Die gesamte Insel ist liebevoll angelegt und es gibt nette Blumenbeete in der die Blumen quasi mit der Wasserwaage und Abstandsmesser nebeneinander eingepflanzt werden. Auch an die gepflasterten Wege gewöhnt man sich nach ein paar Tagen.

Es wird regelmäßig gegen Moskitos gesprüht und es gibt auch eine Bar/Disco wo es etwas lauter ist, allerdings liegt die fast mittig auf der Insel und ist besonders Schallgedämpft. Man hört im Bungalow nichts auch nicht wenn wieder Karaoke Abend ist. Ansonsten können wir dazu nicht viel sagen, da wir ja auf die Malediven fliegen um uns zu erholen und die Ruhe zu genießen daher haben wir diesen Fun Pup kein einziges Mal genutzt.

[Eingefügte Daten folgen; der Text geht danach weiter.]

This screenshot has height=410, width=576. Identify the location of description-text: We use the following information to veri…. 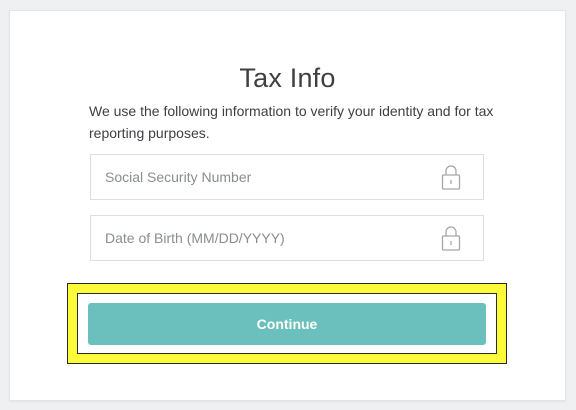
(292, 122).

Zusammenfassend ist Royal Island insbesondere für Leute geeignet, die auch im Urlaub nicht auf Sport verzichten wollen und nicht unbedingt stundenlang in Ruhe am Strand liegen wollen. Trotz der ca. 250-300 Personen auf der Insel verteilt sich alles recht gut und viele liegen gar nicht am Strand sondern am Pool. Der Strand ist eigentlich überall ausreichend breit und rund um die Insel gibt es Wellenbrecher, die man aber nur bei Ebbe sieht und daher echt nicht störend sind. Man kann bei Flut auch richtig weit ins Meer gehen ohne gleich auf Korallen zu treffen, auch das empfanden wir als angenehm. Hat natürlich den Nachteil, dass zwischen Strand und Wellenbrecher nicht so viele Fische waren. Das Hausriff ist übrigens in Ordnung und auch entlang der Wellenbrecher gibt es viel Buntes zu sehen.



Mir persönlich fehlte aber der typische Maledivenflair was aber wirklich schon meckern auf höchsten Niveau ist. Aber um auf die einleitenden Worte zurück zukommen ich mag es halt lieber kleiner, ruhiger, Sandboden im Restaurant und in der Bar und keine gepflasterten Wege. Daher würde ich Bathala oder Reethi Beach auf jeden Fall vorziehen.